Hanya, jika kita sedang membicarakan mengenai ilmu sejarah secara empiris, retrokognisi selalu dikaitkan dengan kajian yang ilmiah, sedangkan jika membicarakan mengenai kemampuan retrokognisi yang dilakukan oleh seseorang yang memang mempunyai kemampuan akan hal itu, maka kita selalu berbicara mengenai klenik. Padahal, bukankah di akhirat nanti mulut kita dikunci rapat dan semua yang pernah kita perbuat akan ditampilkan, tangan, kaki, rambut, batu yang pernah kita lempar, sendal yang pernah kita gunakan, pohon yang pernah kita sandari, semua akan menceritakan dan bersaksi mengenai kita semasa di dunia (masa lampau).

Memori bukan hanya milik manusia. Bahkan, benda mati juga menyimpan memori. Bukan hal yang sulit untuk manusia pilihan Tuhan guna mengungkap semua yang terjadi di masa lampau, karena semuanya berdzikir kepada Allah, dan semua bisa berkomunikasi.
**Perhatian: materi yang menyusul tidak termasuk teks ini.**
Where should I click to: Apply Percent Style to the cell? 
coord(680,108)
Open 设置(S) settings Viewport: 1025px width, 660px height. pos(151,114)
Orang Jawa sangat menjaga hubungan bukan dengan hanya manusia, melainkan alam semesta; memayu hayuning bawana, memayu hayuning bebrayan.

Lalu, bagaimana jika sejarah dan retrokognisi ini dialihkan untuk pemahaman konsep Islam? Tentu saja dua hal tersebut bukanlah hal yang “modern” menurut kacamata Islam. Bahkan sebelum teori-teori ini bermunculan, Nabi Muhammad sudah mengaplikasikan pemahaman sejarah dan ilmu retrokognisi. Bahkan, Rasulullah diutus untuk memberi cahaya kepada zaman yang jahil; Rasulullah hadir untuk memutus sejarah jahil dan menyambung dengan sejarah baru.

Islam bahkan melampaui itu semua. Rasulullah dalam suatu riwayat juga melakukan hal-hal yang di luar batas pemahaman manusia, Prekognisi, atau kemampuan melihat masa depan. Apakah benar? Tentu iya, bahkan ada hadits yang menyebutkan bahwa Rasulullah sudah mendengar suara sendal Bilal bin Rabbah di dalam surga, padahal Bilal masih hidup bersama Rasulullah.

Apakah Rasulullah indigo? Tentu saja istilah itu kurang tepat. Kepekaan Rasulullah terhadap sifat baik dan kepekaan Rasulullah terhadap segala frekuensi di setiap makhluk inilah yang membuatnya bisa mengetahui hal-hal yang oranglain tidak ketahui. Soal benar dan tidaknya, itu adalah legitimasi dari Allah, yang mana tentu saja Allah sudah melegitimasi apa saja yang ada di dalam laku dan perkataan Rasulullah. Sedangkan kita? Tentu saja apa yang kita lakukan dan apa yang kita ucap masih jauh dari apa yang Allah kehendaki.